In other regions, large hospital systems are scrambling to buy up physician practices with the goal of becoming ACOs that directly employ the majority of their providers. Because hospitals usually have access to capital, they may have an easier time than doctors in financing the initial investment, for instance to create the electronic record system necessary to track patients.
Some of the largest health insurers in the country, including Humana, UnitedHealth and Aetna, have formed their own ACOs for the private market. Insurers say they are essential to the success of an ACO because they track and collect the data on patients that allow systems to evaluate patient care and report on the results.

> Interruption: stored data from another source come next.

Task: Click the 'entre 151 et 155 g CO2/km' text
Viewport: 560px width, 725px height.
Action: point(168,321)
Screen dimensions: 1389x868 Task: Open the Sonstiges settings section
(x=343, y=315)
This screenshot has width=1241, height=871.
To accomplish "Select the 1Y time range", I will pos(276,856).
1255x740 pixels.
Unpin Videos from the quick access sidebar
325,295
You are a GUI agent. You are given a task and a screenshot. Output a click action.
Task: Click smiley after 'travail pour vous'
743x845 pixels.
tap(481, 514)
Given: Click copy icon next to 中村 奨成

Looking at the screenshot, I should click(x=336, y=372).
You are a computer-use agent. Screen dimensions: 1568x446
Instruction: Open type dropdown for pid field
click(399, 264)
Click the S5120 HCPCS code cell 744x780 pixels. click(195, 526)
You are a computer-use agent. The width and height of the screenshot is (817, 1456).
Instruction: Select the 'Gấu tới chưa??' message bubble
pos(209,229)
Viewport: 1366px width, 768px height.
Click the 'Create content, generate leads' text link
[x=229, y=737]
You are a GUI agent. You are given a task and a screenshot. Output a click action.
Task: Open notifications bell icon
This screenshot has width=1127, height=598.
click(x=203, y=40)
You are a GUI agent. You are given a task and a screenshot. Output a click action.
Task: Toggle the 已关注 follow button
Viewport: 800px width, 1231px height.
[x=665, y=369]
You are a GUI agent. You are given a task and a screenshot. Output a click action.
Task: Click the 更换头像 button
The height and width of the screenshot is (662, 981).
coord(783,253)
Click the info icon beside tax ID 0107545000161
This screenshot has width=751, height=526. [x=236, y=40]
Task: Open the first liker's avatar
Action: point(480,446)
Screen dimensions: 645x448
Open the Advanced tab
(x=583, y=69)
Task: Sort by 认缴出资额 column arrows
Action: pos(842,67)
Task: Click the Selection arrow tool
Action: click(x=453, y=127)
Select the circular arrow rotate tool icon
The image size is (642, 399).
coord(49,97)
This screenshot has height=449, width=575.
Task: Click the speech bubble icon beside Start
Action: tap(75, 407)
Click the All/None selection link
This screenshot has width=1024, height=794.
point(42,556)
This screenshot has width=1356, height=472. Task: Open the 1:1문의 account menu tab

If I don’t like HMOs, why should I consider an ACO?
ACOs may sound a lot like health maintenance organizations. “Some people say ACOs are HMOs in drag,” says Kelly Devers, a senior fellow at the Urban Institute. But there are some critical differences – notably, an ACO patient is not required to stay in the network.
Steve Lieberman, a consultant and senior adviser to the Health Policy Project at the Bipartisan Policy Center in Washington, D.C., explains that ACOs aim to replicate “the performance of an HMO” in holding down the cost of care while avoiding “the structural features that give the HMO control over [patient] referral patterns,” which limited patient options and created a consumer backlash in the 1990s.
In addition, unlike HMOs, the ACOs must meet a long list of quality measures to ensure they are not saving money by stinting on necessary care.
What could go wrong?
Many health care economists fear that the race to form ACOs could have a significant downside: hospital mergers and provider consolidation. As hospitals position themselves to become integrated systems, many are joining forces and purchasing physician practices, leaving fewer independent hospitals and doctors. Greater market share gives these health systems more leverage in negotiations with insurers, which can drive up health costs and limit patient choice.
But Lieberman says while ACOs could accelerate the merger trend, consolidations are already “such a powerful and pervasive trend that it’s a little like worrying about the calories I get when I eat the maraschino cherry on top of my hot fudge sundae. It’s a serious public policy issue with or without ACOs.”
Are ACOs the future of health care?
ACOs are already becoming pervasive, but they may be just an interim step on the way to a more efficient American health care system. “ACOs aren’t the end game,” says Chas Roades, chief research officer at The Advisory Board Company in Washington.
One of the key challenges for hospitals and physicians is that the incentives in ACOs are to reduce hospital stays, emergency room visits and expensive specialist and testing services — all the ways that hospitals and physicians make money in the fee-for-service system, explains Roades.
He says the ultimate goal would be for providers to take on full financial responsibility for caring for a population of patients for a fixed payment, but that will require a transition beyond ACOs.